I first checked this out at least 5 years ago now but i didn't get into any of it back then. Its nothing amazing but seeing as we were in the area i thought it would be a good idea to go have a better look. The quoted history explains most of what you would need to know. The main station is used as some sort of carpentry workshop now so these photos come from the derelict 'ancillary building'.
Its a great piece of architecture thats for sure, if Norwich were a little closer id go hunt down the sewers mentioned in the text, bound to be epic!
Originally Posted by Geograph
Trowse pumping station
Until the late 1860s the River Wensum was the city's main sewer. In 1867 the city sponsored an act of Parliament by which it leased 129 acres of the Crown Point estate for 30 years. [The estate was owned by the Money Family - sold to Sir Robert John Harvey in 1861, and to Jeremiah James Colman in 1872.] Deep sewers were laid on both sides of the Wensum and a pumping station was built in Trowse which brought some improvement in form of the Whitlingham Sewage Farm. Provision was included for the construction of a new road past the site which led to the widening of the bridge over the River Yare. The original pumping station, situated south-east of the railway line, acts as an important landmark which is most apparent from the large blue brick railway bridge.

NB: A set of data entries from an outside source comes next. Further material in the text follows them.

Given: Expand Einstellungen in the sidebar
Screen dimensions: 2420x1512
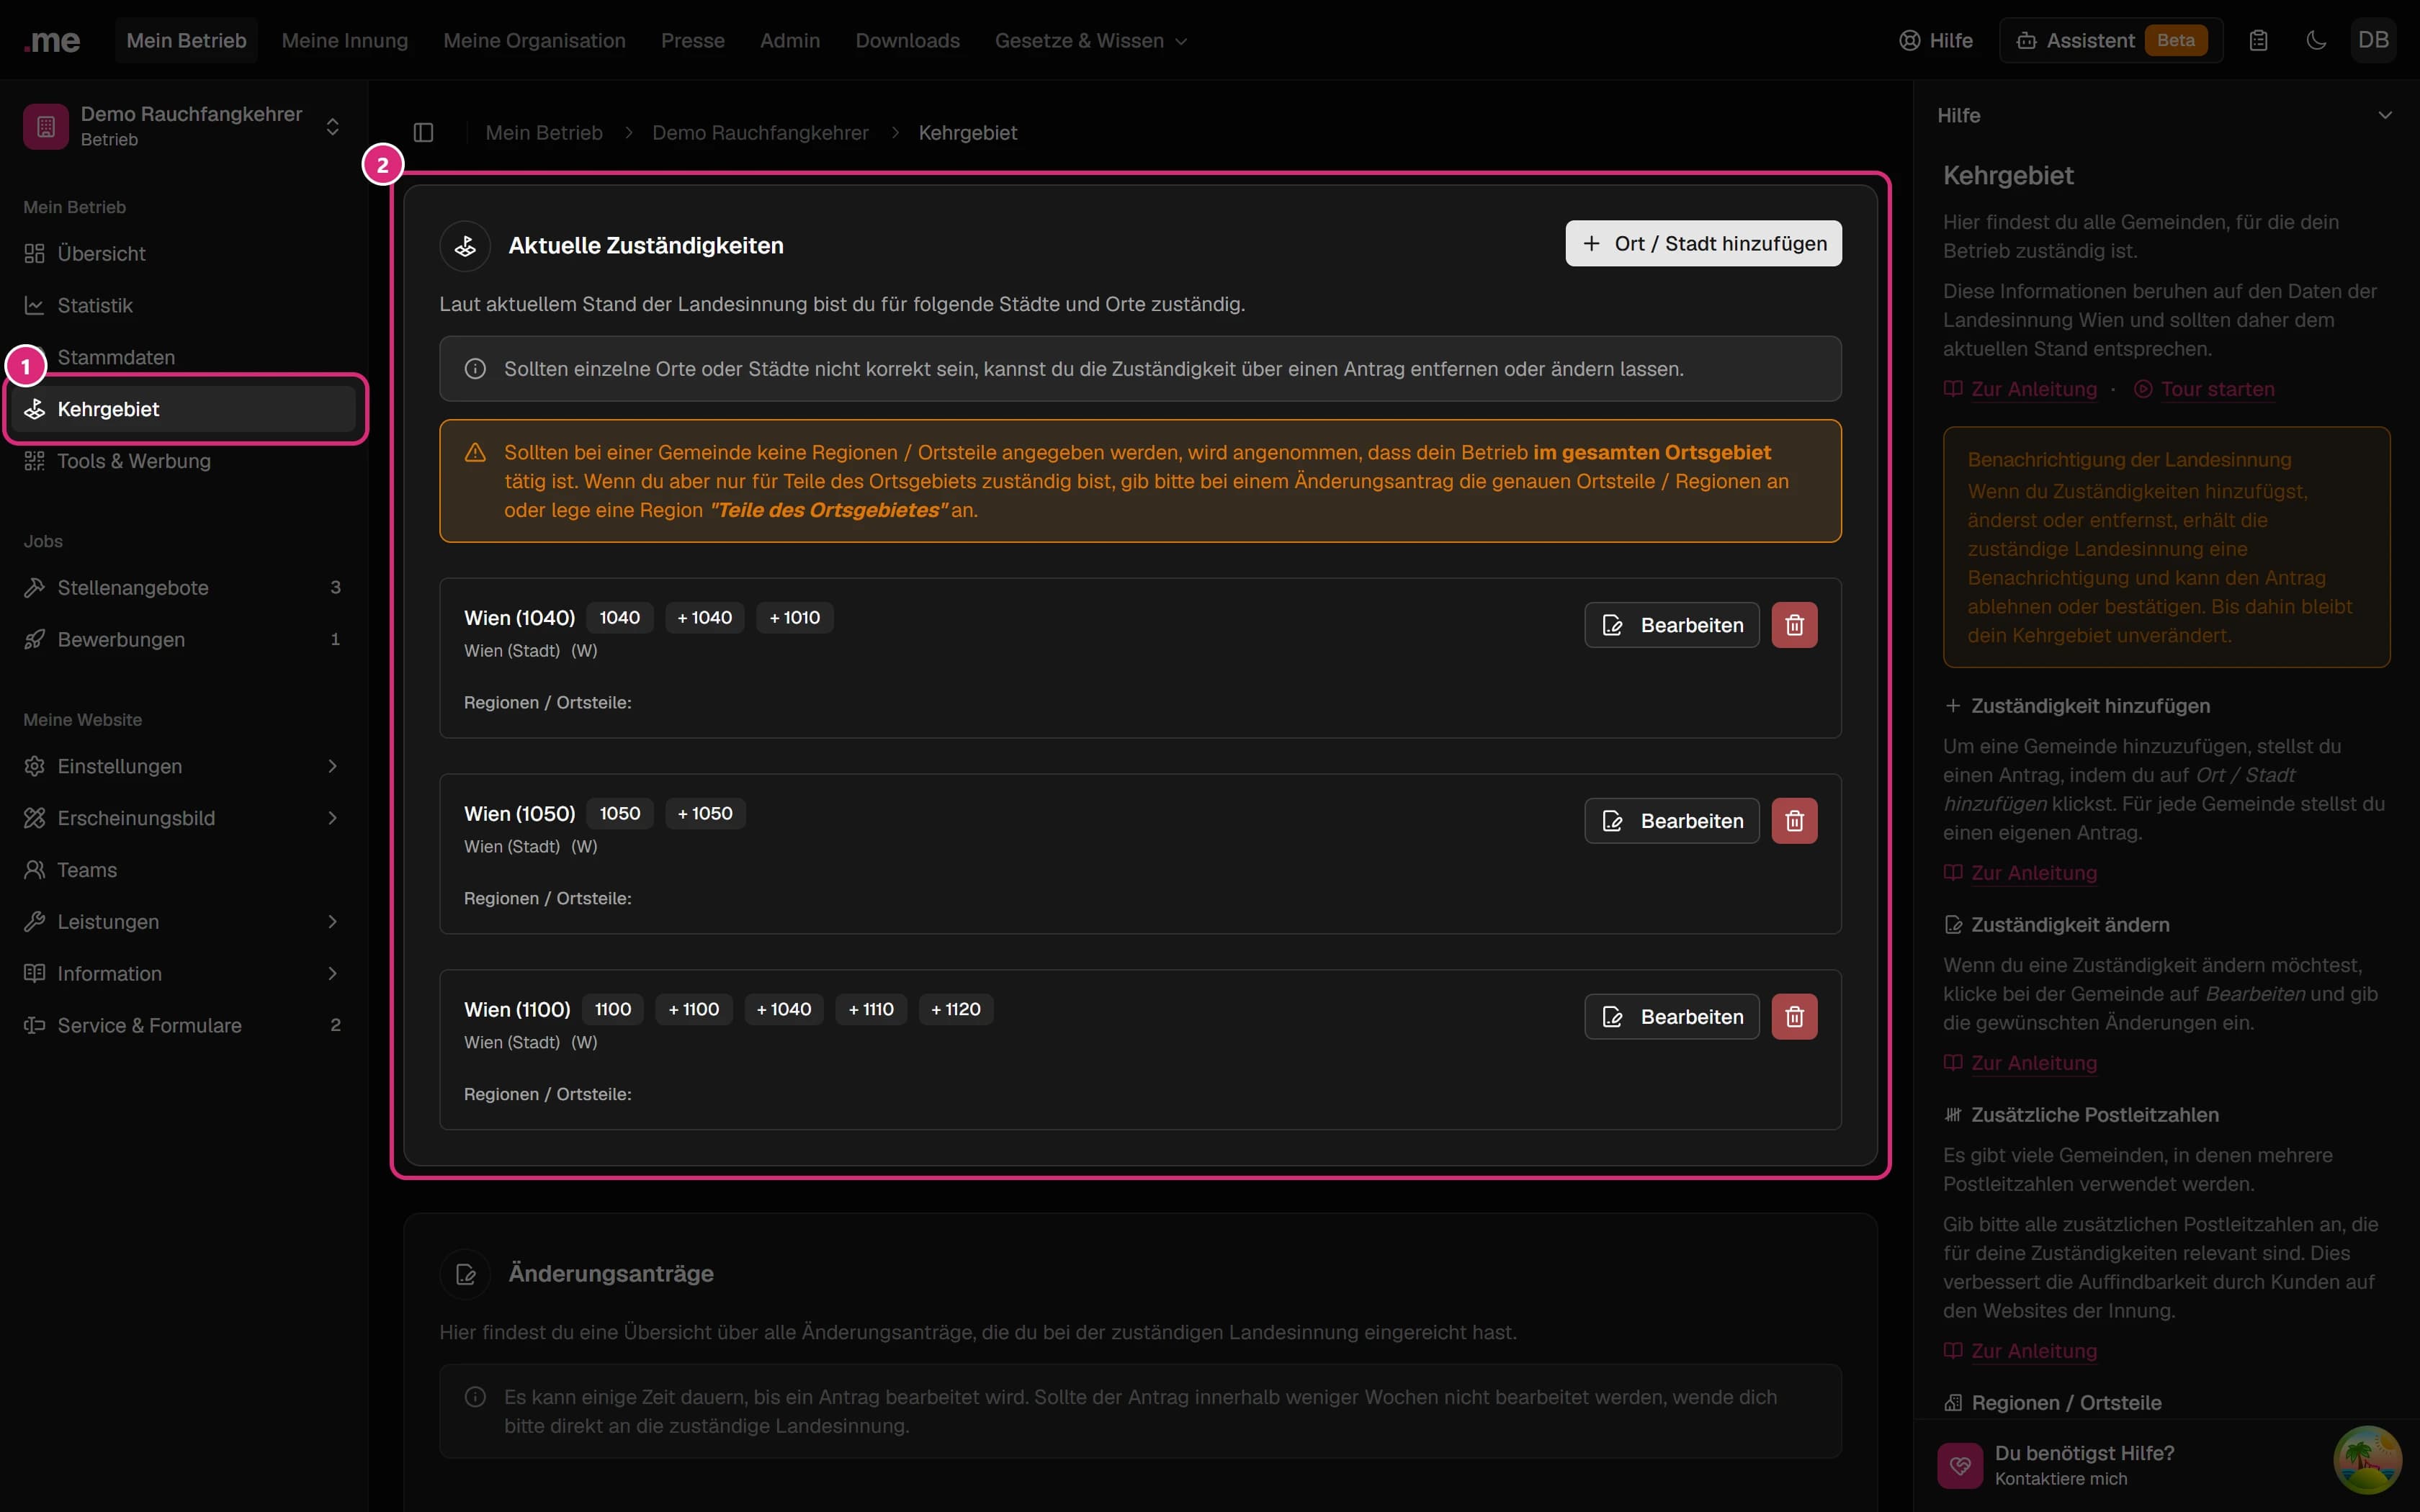Looking at the screenshot, I should point(184,766).
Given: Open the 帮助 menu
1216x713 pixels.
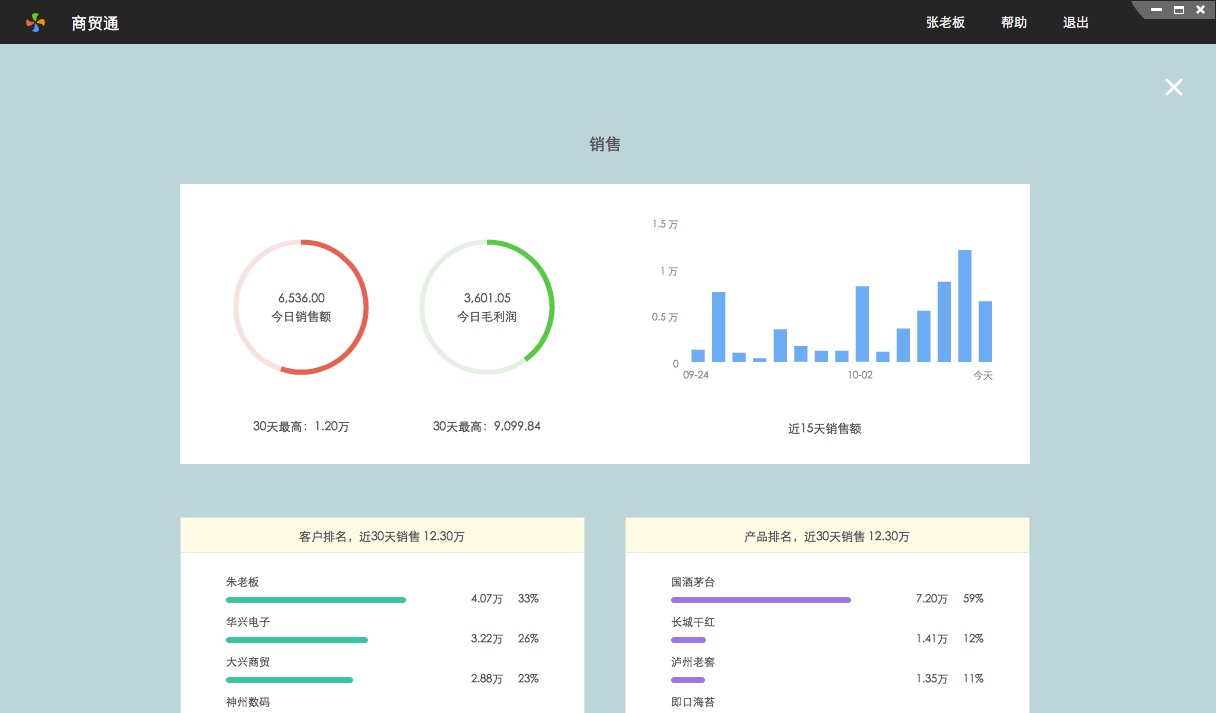Looking at the screenshot, I should pyautogui.click(x=1013, y=22).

The sewage works consists of three historic buildings:
The original pumping station is red brick and built in classical style. A modern extension was added to the south but the original façade remains unaltered.
An ancillary building, designed with various early 18th century details such as the door surrounds and detailing around the windows, adjoins it. It was opened by the Lord Mayor and local historian Walter Rye on 14 July 1909. The datestone commemorating the event is still in place.
Immediately east of it is a row of six workers' terraced cottages built in Victorian Gothic style with polychromatic detailing of red and white bricks. Unfortunately many of the original windows and slate roofs have been replaced by modern materials.
A modern pumping station has been built to the south-east of the complex.